Hotels in communities and camping along the Akshayuk pass
D1 – Hotel in Qikiqtarjuaq
D2-D13 – Camping along the Akshayuk pass
14 – Hotel in Pagnirtung (overnight in Pagnirtung not included in the tour price)
Meals are cooked over camping stoves from a combination of fresh, dried and freeze-dried products. Our light weight ovens allow us to bake breads, muffins and desserts. Breakfasts generally consist of fruit, cereal (either hot or cold) and main course such as blueberry pancakes or breakfast burritos. At lunch you will enjoy a selection of breads (rye bread, bagels, tortillas) with cheese, dried salami, tuna salad … and of course, good old peanut butter and jam. This would be followed up by granola bars or dried fruit. Dinner consists of hors d’oeuvers, followed by a main course then dessert. Main courses may be a pasta-based dish such as Pesto-Pine Nut Fuselli, or a rice based meal such as an Oriental Stir Fry. On cooler days, a hearty mug of steaming soup is always available, as well as tea, coffee, hot chocolate and cold drinks.
We encourage participants to contribute as much as you wish to meal preparation. The guides are more than happy to share their expertise around the campfire kitchen … it is always a fun part of the day and an opportunity to share thoughts, ideas and stories. If you have a food allergy or a significant dietary restriction you must inform our office. You may be required to assist in your food planning and preparation. Given the remoteness of the route, the implications could be profound if you could not eat the food or became seriously ill.

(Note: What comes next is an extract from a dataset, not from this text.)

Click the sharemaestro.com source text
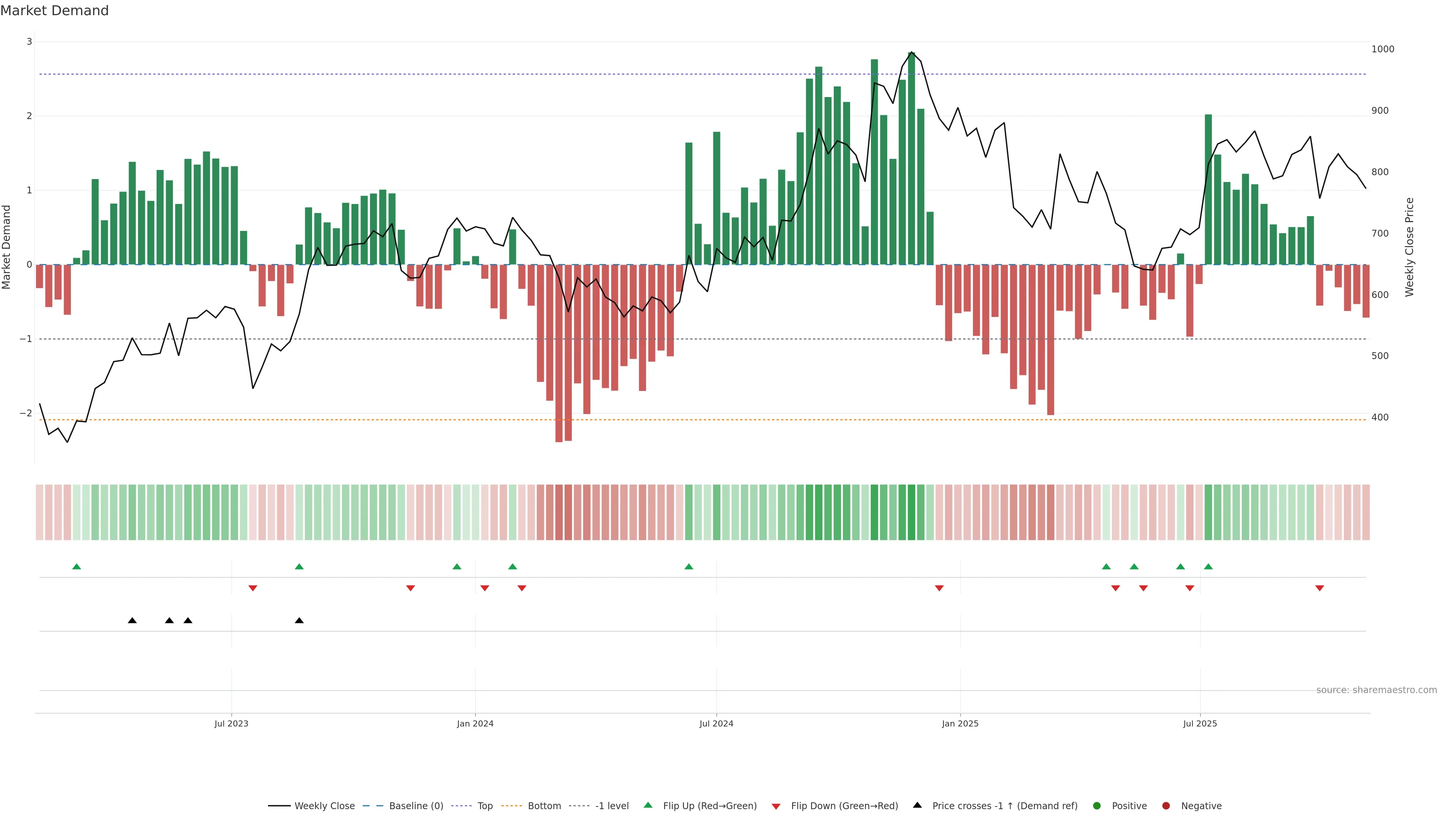The height and width of the screenshot is (819, 1456). click(x=1376, y=690)
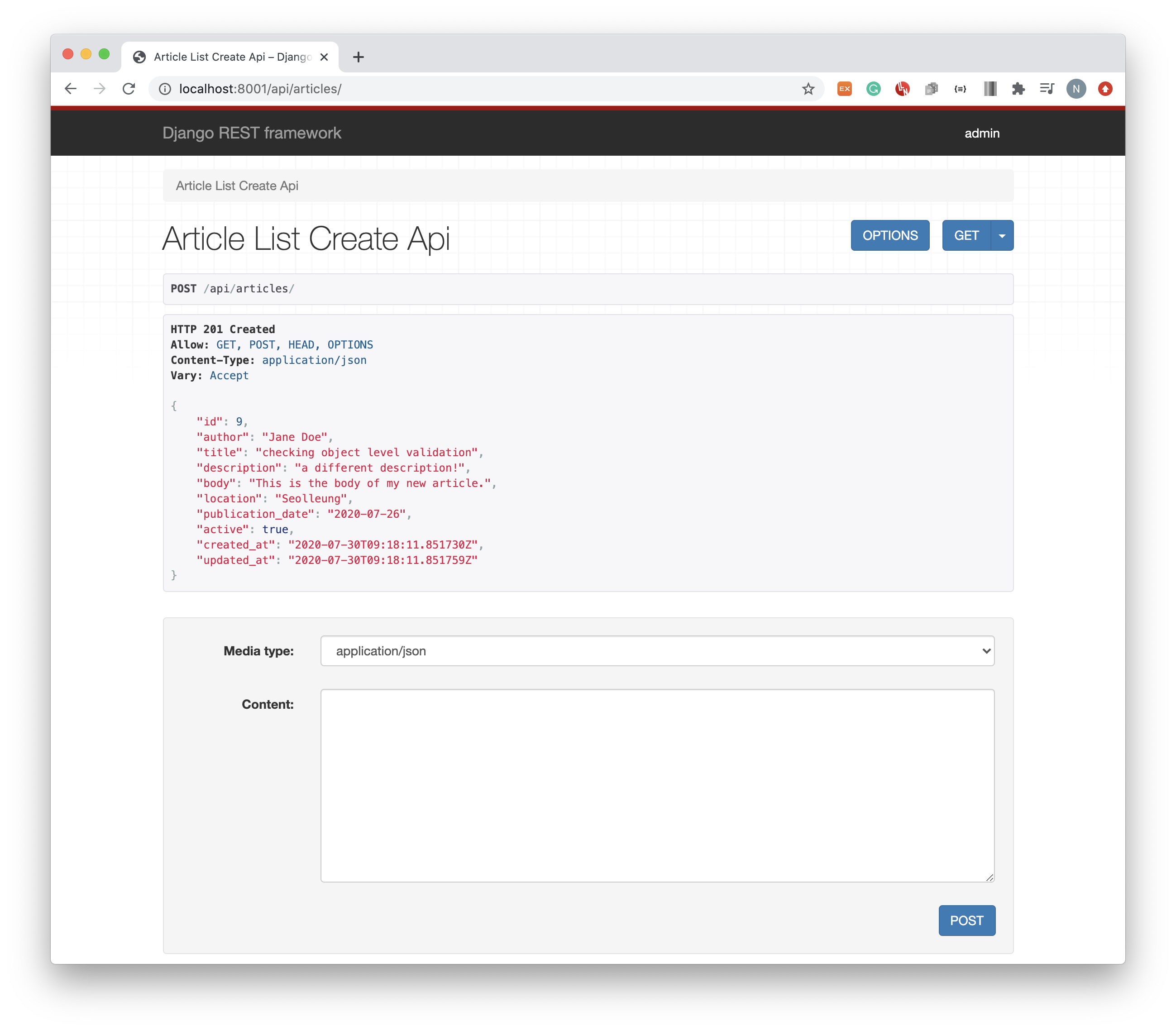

The area is classified as an Arctic Mountain and Fiord Climate Zone. In the 24 hour darkness of mid winter the average day time low is a punishing -33°C. In early August it is light during the day and things have warmed up considerably. Nonetheless this is a cool and windy destination. Expect the day time high to average something like 12°C (54°F) with night time lows of perhaps 4°C (39°F). The record highs and lows range from +25°C (77°F) to -2°C (28°F) during the dates of the expedition. Winds can make it feel colder. The average wind speed is 14 km/h. Expect some wind every day. It rains on average 4 out of 10 days but the total precipitation in August is only 80% of Toronto or New York City. It snows once in August on average. It is light about 12 hours a day with bright sun perhaps 6.5 hours per day. All in all the weather is quite cool although in recent years the temperatures have been above average. Warm clothes, and wind wear are essential.